Targeting Myeloid-Derived Suppressor Cell, a Promising Strategy to Overcome Resistance to Immune Checkpoint Inhibitors

Abstract

Immune checkpoint inhibitors (ICIs) are starting to transform the treatment for patients with advanced cancer. The extensive application of these antibodies for various cancer obtains exciting anti-tumor immune response by activating T cells. Although the encouraging clinical benefit in patients receiving these immunostimulatory agents are observed, numbers of patients still derive limited response or even none for reasons unknown, sometimes at the cost of adverse reactions. Myeloid-derived suppressor cells (MDSCs) is a heterogeneous immature population of myeloid cells partly influencing the efficacy of immunotherapies. These cells not only directly suppress T cell but mediate a potently immunosuppressive network within tumor microenvironment to attenuate the anti-tumor response. The crosstalk between MDSCs and immune cells/non-immune cells generates several positive feedbacks to negatively modulate the tumor microenvironment.

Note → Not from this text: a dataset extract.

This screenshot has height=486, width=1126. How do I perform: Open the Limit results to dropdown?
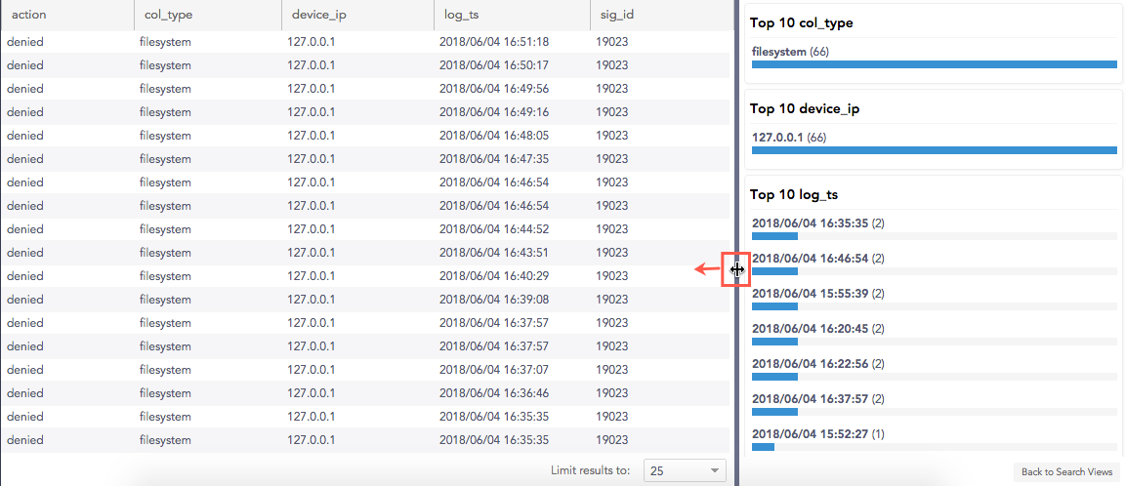[x=684, y=470]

As such, the recruitment of immunosuppressive cells, upregulation of immune checkpoints, angiogenesis and hypoxia are induced and contributing to the acquired resistance to ICIs. Targeting MDSCs could be a potential therapy to overcome the limitation. In this review, we focus on the role of MDSCs in resistance to ICIs and summarize the therapeutic strategies targeting them to enhance ICIs efficiency in cancer patients.

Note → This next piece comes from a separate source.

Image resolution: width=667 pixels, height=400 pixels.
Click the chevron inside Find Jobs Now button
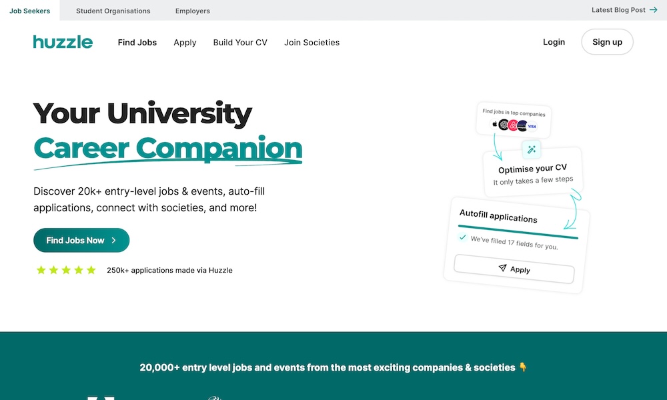pos(114,240)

Keywords: cytotoxic T-lymphocyte-associated protein 4 (CTLA-4); immune checkpoint inhibitor (ICI); myeloid derived suppressive cells (MDSCs); program death-1 (PD-1); program death-1 ligand 1 (PD-L1).

FIGURE 1

Myeloid-derived suppressor cells suppress T cell function and directly result in the resistance to immune checkpoint inhibitors. In bone marrow, hematopoietic stem cells (HSCs) give rise to common myeloid precursors (CMPs), which then differentiate into MDSCs during tumor progression. The accumulation of MDSCs in tumor site, blood and lymphoid organs, such as the spleen, can be observed when cancer patients are resistance to ICIs. Immune suppression by MDSC is mainly antigen specific, contact dependent, and utilizes several major pathways: (1) Production of reactive nitrogen and oxygen species, such as nitric oxide (NO), reactive oxygen species (ROS), and peroxynitrite (PNT). (2) Elimination of key nutrition factors for T cells from the microenvironment (L-arginine, Ltryptophan, and L-cysteine). (3) Disruption of homing and trafficking of T cells (through the expression of ADAM17, the nitration of CCL2). (4) Production of immunosuppressive eytokines (TGF-3 and IL-10). (5) Upregulation of immune checkpoint, such as PD-Ll, galectin-9, and VISTA. (6) Release of immune regulatory molecules, such as adenosine and VEGFA.

FIGURE 2

The MDSCs accumulation derived a potent immune suppressive network within TME leading to resistance to ICIs. The accumulation of MDSCs is observed in various tumor type after ICIs treatment and can be a promising predictive marker. Besides the direct suppression of T cell function, MDSCs participate in crosstalk between not only immune cells, but immune cells and non-immune cells. Within TME, such crosstalk generates positive feedback loops to reinforce the suppressive immune network, which is an amplifier to extend the intrinsic immune regulation function of MDSCs and to augment their pro-tumorigenic effects. More immune suppressive cells are recruited and induced with various immune checkpoints expression. Finally, TME has been reprogrammed into limited anti-tumor immune response induced by ICIs, companied with increased level of tumor angiogenesis and hypoxia which enhanced the network.